As a bonus, she adds, the VHWs cycling to disseminate HPV information have been known to spot sickly neighbours who have defaulted on HIV anti-retroviral drugs, and quickly repurpose their visits to include bringing the severely sick to hospital to restart ARVs. “The VHWs are our guardian angels.”

Nothing new, but still revolutionary

The initiative that equipped Sachikonye with her bike might only be a couple of years old, but bike-borne village health workers delivering everything from family planning meds to HIV and malaria test kits, have long been a cornerstone of Zimbabwe’s diverse public health infrastructure, said Dr Douglas Mombeshora, the Zimbabwe Minister of Health in a September address with journalists. During the event, 80 bicycles were handed over in Mashonaland West Province, which includes Kariba and Hurungwe.

“From independence in 1980, rural health workers have always cycled to link remote homes. Village health workers are our heroes helping Zimbabwe fall in line with the WHO’s efforts to eliminate cervical cancer as a public health problem by the year 2030,” Mombeshora said.

The VHW cyclists have helped ensure that more than 22,000 girls in Mashonaland West province have been immunised against HPV, he revealed.

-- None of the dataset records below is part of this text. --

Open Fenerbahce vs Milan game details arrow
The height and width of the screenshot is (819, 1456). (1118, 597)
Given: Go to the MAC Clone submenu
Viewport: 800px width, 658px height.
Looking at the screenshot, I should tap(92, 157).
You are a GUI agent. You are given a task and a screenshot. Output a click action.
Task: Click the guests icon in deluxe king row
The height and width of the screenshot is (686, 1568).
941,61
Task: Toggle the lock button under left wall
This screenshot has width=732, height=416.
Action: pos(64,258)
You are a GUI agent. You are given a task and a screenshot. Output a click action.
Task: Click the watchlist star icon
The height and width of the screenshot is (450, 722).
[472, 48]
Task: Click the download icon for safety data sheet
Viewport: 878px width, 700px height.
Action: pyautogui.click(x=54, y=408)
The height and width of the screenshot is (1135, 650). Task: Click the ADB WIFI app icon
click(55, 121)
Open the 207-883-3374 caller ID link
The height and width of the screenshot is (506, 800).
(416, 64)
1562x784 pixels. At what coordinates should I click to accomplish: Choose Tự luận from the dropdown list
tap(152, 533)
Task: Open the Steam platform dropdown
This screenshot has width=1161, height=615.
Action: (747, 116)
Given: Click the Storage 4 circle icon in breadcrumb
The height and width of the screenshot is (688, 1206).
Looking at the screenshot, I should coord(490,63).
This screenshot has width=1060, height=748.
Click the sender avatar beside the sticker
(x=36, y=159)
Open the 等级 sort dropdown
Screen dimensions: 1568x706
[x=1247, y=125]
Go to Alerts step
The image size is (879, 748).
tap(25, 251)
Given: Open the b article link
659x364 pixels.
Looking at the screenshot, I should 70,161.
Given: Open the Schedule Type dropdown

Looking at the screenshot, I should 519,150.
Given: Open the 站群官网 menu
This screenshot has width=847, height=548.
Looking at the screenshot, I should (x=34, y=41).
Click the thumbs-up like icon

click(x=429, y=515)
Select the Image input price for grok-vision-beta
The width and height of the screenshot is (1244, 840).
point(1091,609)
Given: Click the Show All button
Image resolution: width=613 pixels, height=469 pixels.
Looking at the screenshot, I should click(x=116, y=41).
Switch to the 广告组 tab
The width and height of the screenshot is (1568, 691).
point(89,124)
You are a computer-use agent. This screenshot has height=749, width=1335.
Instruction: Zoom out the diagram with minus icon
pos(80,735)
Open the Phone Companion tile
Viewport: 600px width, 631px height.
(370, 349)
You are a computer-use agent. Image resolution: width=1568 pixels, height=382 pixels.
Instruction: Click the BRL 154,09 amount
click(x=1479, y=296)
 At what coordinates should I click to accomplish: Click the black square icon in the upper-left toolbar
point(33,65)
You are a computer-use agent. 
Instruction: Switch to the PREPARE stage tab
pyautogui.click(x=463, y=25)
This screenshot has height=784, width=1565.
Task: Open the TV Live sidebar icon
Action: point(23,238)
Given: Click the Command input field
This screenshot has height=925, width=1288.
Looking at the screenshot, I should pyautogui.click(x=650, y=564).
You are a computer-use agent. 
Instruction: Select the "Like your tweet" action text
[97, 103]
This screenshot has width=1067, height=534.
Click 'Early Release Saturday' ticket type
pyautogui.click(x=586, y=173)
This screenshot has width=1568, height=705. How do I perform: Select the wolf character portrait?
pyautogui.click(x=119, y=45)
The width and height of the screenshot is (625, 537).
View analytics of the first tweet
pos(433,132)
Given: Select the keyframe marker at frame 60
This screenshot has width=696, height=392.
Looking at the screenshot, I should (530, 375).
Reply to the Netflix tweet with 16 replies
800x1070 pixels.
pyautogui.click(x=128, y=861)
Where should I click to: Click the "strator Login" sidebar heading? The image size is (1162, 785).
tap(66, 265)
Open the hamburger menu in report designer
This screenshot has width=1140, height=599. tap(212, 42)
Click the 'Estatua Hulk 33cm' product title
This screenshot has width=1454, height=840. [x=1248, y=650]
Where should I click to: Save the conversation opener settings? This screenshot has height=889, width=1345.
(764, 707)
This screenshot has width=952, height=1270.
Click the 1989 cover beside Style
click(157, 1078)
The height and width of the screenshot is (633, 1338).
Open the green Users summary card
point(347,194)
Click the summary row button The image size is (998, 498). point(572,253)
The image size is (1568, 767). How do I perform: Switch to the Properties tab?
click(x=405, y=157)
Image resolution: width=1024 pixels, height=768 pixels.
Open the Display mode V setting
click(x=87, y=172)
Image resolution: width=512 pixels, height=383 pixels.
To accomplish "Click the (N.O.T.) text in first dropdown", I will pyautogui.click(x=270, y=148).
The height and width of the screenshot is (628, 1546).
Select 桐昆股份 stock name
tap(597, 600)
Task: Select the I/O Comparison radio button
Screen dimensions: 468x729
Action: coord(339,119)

Two of them are Sachikonye’s own girls. Now aged 19 and 20, they were vaccinated against HPV when they were 14 and 15. It was a huge relief to their mother: she had believed they had missed their window to receive their jab. “They got the older age cohort immunisation to remove their cervical cancer risk,” she says. Her gratitude for their protection fuels her efforts now, she says.